Riders object to Benson for 2012 Olympics

  • Britain’s Sue Benson is to design the cross-country course for the London 2012 Olympics in Greenwich Park — and her appointment has sparked fierce reaction from riders.

    Australian rider Clayton Fredericks, for the Event Riders Association (ERA) raised concerns with British Equestrian Federation (BEF) chairman Hugh Thomas, before the decision was made.

    “We had some inclination it was going this way. Every rider I’ve spoken to in the past few weeks — hundreds — says the same,” he said. “Considering the calibre of the other candidates, I don’t believe they made the best decision.”

    Mrs Benson, who could not comment to H&H, has not designed a championship or four-star track. She admitted in June that she was on a “steep learning curve” after her course for Bramham this year was openly criticised.

    The International Equestrian Federation (FEI) proposed four designers to the London Olympic Games Organising Committee (LOCOG).

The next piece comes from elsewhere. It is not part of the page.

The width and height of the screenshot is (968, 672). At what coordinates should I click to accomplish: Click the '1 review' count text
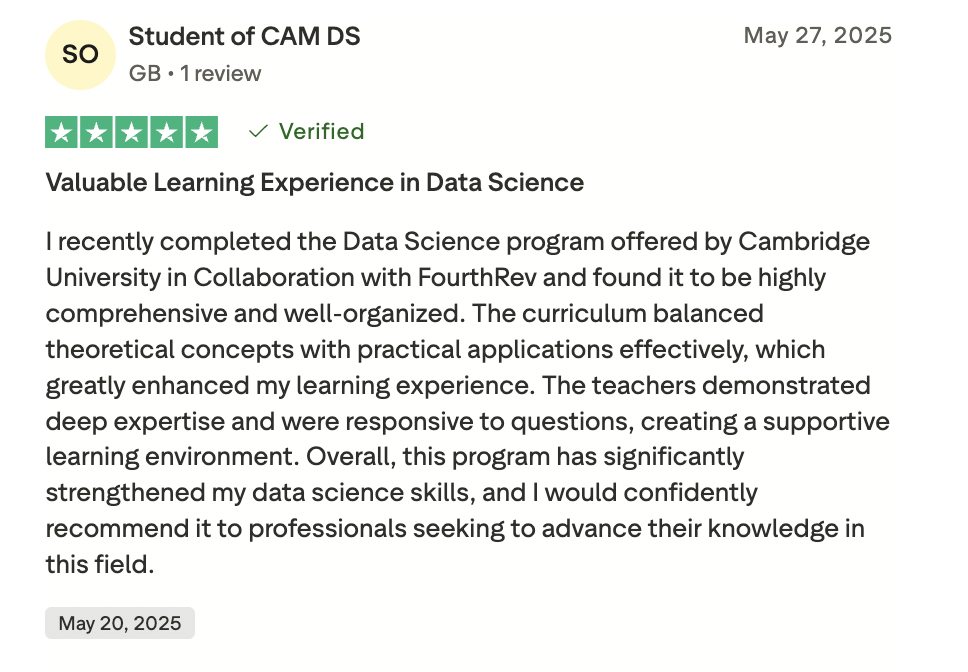pos(220,74)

The others were German Rüdiger Schwarz, who designed at this year’s World Equestrian Games; France’s Pierre Michelet, designer at one World Cup final and two European Championships, and America’s Derek di Grazia.

    “I cannot see how Sue Benson is in the same league as Pierre Michelet,” said Olympic rider Andrew Nicholson. “She just hasn’t got the experience yet.”

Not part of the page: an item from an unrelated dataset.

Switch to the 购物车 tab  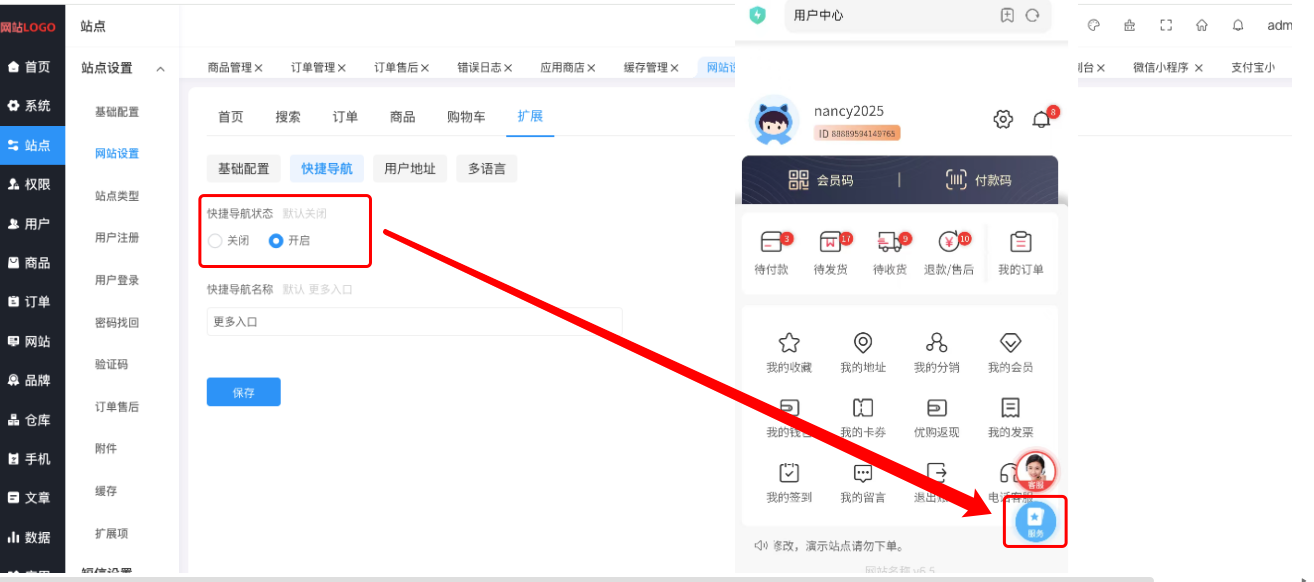[x=466, y=117]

    Another rider, who wished to remain anonymous, said: “I’m against this, considering the courses that have produced in the past and the quality of the other candidates.”

    Riders are questioning whether Mrs Benson was picked because she is British, but the FEI insists the decision is “based on ability not nationality”.

    A LOCOG spokesman said Mrs Benson was picked for “her experience at the highest level, her excellent ideas and her experience of designing in a public area”.

    The spokesman said the decision had been made with the FEI and the BEF.
    Clayton Fredericks added: “It is disappointing that, in a decision of this nature, ERA has been ignored. I warned Hugh how riders would react. If you look at who has made consistently good courses, the choice is obvious.”